Whatever theory for which we advocate ultimately will rest on a moral premise that is unproven and unprovable in an empirical sense. So it wouldn't therefore be unreasonable to "scrap" the God part of the self-ownership principle and simply assert that an individual belongs to himself simpliciter (and if it's because God says so, then it's because God says so). "[A]nd then draw logical and necessary conclusions from those principles." But when we do this, we might "discover" that, gasp!, an individual really does have "a right to engage even in immoral actions -- suicide, drug use, etc. -- as long as these do not harm anyone else."

1 comment:

Anonymous said...

What an interesting collage of thouht. Most of it, I believe, rests on confusions and ideology that are no longer meaningful.

Yes, Locke, like Aquinas before him, believed in the ideology of "natural law" and "man's natural ends," all of which borrow heavily from Aristotle's Four Be-Causes: (1) First, (2) Formal, (3) Efficient, and (4) Final "causes." Too often, people confuse "laws of nature" for "natural law." The former concerns things like gravity, thermodynamics, conservation of matter, evolution, and other empirically established laws validated by experiment.

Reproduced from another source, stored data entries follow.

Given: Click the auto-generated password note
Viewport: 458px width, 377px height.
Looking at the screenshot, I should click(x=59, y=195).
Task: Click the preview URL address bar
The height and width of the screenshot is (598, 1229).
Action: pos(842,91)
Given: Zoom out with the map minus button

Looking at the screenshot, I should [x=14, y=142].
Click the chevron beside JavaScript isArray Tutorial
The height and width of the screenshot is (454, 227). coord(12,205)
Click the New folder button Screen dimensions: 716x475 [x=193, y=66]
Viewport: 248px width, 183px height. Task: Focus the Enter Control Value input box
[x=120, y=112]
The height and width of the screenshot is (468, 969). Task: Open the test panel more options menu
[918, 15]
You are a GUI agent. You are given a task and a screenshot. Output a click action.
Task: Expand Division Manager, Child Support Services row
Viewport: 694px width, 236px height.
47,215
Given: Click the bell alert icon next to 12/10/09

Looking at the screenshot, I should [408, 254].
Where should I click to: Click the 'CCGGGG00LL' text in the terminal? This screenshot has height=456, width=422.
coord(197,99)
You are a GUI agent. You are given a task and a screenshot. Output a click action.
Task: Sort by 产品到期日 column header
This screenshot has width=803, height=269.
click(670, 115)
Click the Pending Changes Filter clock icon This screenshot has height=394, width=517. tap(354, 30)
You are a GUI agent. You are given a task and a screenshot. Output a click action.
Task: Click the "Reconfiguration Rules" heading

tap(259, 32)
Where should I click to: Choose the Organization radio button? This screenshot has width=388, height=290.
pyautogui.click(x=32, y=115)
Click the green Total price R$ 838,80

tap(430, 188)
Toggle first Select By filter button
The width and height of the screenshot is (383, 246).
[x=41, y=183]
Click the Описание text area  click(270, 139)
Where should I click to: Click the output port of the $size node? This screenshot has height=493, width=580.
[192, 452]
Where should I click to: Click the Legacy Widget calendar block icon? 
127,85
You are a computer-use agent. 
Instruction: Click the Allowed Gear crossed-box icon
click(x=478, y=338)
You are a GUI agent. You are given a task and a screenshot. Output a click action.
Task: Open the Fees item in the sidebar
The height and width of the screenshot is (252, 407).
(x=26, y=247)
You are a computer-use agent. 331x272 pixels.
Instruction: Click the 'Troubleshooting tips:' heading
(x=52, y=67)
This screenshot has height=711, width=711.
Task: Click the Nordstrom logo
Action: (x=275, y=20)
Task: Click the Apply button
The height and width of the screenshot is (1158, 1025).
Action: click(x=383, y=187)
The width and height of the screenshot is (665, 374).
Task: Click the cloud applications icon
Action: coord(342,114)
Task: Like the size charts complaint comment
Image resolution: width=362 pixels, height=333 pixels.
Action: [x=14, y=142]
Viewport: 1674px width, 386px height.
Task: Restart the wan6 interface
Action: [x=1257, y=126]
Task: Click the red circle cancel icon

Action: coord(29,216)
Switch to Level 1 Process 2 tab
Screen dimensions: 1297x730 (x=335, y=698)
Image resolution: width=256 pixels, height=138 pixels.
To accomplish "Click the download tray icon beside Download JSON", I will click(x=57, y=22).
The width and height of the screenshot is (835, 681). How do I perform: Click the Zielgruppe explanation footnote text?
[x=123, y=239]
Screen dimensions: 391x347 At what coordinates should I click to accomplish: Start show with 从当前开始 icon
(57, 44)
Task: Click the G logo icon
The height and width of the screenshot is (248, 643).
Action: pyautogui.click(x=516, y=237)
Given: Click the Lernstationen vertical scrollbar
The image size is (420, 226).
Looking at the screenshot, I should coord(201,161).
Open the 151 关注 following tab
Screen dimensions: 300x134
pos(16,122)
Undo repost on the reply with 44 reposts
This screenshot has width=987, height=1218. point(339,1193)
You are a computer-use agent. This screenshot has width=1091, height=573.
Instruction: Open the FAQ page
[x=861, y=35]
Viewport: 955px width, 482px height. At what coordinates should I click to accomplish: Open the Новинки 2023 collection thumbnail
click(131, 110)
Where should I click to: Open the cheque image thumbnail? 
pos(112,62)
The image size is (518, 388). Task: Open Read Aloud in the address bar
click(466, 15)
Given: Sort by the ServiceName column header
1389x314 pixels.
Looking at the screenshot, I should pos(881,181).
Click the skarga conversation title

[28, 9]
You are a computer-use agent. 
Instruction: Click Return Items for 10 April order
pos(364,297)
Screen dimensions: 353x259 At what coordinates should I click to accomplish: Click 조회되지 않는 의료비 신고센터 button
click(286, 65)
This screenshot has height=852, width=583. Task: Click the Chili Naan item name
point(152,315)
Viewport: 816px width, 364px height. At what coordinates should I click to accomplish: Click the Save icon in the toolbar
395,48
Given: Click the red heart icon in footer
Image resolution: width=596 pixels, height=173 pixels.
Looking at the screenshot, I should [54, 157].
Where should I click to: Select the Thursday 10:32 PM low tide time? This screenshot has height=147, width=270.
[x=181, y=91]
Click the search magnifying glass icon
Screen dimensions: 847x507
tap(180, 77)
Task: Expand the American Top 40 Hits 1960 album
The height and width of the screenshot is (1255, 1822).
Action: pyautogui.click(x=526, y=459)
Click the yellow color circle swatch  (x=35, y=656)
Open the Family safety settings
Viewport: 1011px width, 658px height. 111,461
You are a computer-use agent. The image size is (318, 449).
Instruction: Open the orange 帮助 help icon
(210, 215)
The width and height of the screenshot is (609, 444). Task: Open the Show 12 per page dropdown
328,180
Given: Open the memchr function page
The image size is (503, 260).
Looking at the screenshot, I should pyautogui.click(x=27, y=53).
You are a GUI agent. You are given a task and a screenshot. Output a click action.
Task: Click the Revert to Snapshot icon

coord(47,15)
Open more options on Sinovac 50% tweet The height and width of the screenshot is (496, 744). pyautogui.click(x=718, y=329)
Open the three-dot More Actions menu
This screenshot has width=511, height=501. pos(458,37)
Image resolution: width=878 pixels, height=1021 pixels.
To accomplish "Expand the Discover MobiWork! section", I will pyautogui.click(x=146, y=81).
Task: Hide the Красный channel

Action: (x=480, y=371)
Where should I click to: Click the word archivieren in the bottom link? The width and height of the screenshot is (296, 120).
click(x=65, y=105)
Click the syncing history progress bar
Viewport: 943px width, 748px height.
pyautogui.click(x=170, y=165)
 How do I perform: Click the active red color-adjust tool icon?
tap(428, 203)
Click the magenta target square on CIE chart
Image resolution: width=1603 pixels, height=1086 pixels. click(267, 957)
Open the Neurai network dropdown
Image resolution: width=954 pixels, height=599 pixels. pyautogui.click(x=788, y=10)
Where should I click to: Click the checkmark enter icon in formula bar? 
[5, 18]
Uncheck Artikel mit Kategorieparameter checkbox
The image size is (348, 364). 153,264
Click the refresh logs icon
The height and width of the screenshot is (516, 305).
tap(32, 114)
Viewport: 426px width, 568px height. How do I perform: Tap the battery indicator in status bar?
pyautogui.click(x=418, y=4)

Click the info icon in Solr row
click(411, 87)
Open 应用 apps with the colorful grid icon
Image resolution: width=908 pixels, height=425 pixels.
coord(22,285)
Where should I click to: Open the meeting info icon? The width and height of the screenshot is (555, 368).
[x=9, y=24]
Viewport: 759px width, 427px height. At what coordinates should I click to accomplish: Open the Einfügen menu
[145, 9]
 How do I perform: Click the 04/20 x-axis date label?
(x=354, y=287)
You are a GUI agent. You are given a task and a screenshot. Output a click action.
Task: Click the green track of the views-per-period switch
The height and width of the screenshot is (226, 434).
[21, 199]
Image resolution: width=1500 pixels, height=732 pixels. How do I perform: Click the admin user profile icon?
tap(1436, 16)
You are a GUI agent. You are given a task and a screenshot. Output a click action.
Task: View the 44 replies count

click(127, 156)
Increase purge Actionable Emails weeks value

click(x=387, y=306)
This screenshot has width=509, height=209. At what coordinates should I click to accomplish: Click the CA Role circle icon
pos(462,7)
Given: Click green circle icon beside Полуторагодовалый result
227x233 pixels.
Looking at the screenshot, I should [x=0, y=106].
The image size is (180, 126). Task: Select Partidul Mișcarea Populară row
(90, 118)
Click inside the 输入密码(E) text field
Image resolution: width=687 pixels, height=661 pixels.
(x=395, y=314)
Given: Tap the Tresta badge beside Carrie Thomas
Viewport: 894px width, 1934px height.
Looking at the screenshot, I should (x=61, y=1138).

Conversely, "natural law" is a philosophical notion that predominately concerns human action, and at least with Aquinas, concerns "natural inclinations." According to natural law traditions, nature teaches man to do what is right and avoid what is wrong. For an excellent overview of "natural law," see Aquinas, Summa Theologica, Pt. I-II, Q. 94. Natural law concerns, "a certain order that is to be found in those things universally apprehended." All precepts of natural law are grounded on the first precept that "the good is to be pursued, and evil is to be avoided." Like the principle of noncontradiction, this precept is universally apprehended to be true (simply because its opposite cannot possibly be true in any case).

If the natural law given by Aquinas in the Summa were the extent of the ideology, few would quarrel with it. Aquinas cites three examples of the natural law in operation: The first is self-preservation, which man shares with all living things. The second example is procreation, which nature has taught all living things, including man, to do in order to perpetuate the species. The third example is exclusive to humans; nature teaches man according to his natural inclination of reason to live orderly in society, tell the truth, shun ignorance, avoid offending others, etc. The natural law of man is thus the law of reason.

Alas, the natural law often does more than what's suggested thus far, and it is its extension that causes havoc. According to the theory, nature teaches man not only that he act, but that his acts "conform" (1) to what nature has shown man to act, and (2) what nature has determined is the natural end of those acts. It's these features of the natural law that screw up lives and make natural law untenable nonsense.

The obvious question to ask is, What does nature tell us to act as determined by man's natural ends. Elsewhere, Aquinas gives an example concerning sexuality. The "natural law" of penises is to fit inside vaginas and deposit sperm and semen so that progeny can be begotten. (He doesn't include the fact that penises are used by nature to excrete urine, but this use would also conform to the dictates of the natural law.) And the natural end (also "purpose") of penises and vaginas is procreation. That, according to Aquinas and natural law theorists, is what penises are "for," but more important, that is the only purpose of penises. They are natural tools in the order of nature to beget children, and children are the "natural end" of penile use. Any other use of penises is not according to the natural law of reason, for the precise reason that the "natural end" of penises is the begetting of children. Returning to the "do good, avoid evil" precept of the natural law, it is good to use penises for procreation, it is evil to use them for any other reason, because the other reasons do not match their "natural end," which is procreation (and I'll add urination). Thus, oral sex, sodomy, masturbation, indeed any other sexual act that does not intend to procreate is a misuse of what the natural law prescribes, because it does not serve its "natural end" (or "purpose"), which is procreation alone. That is what nature made penises for, and any other use is therefore against our rational knowledge of what penises are designed "for" and for what they are intended to be used in conformity with natural law.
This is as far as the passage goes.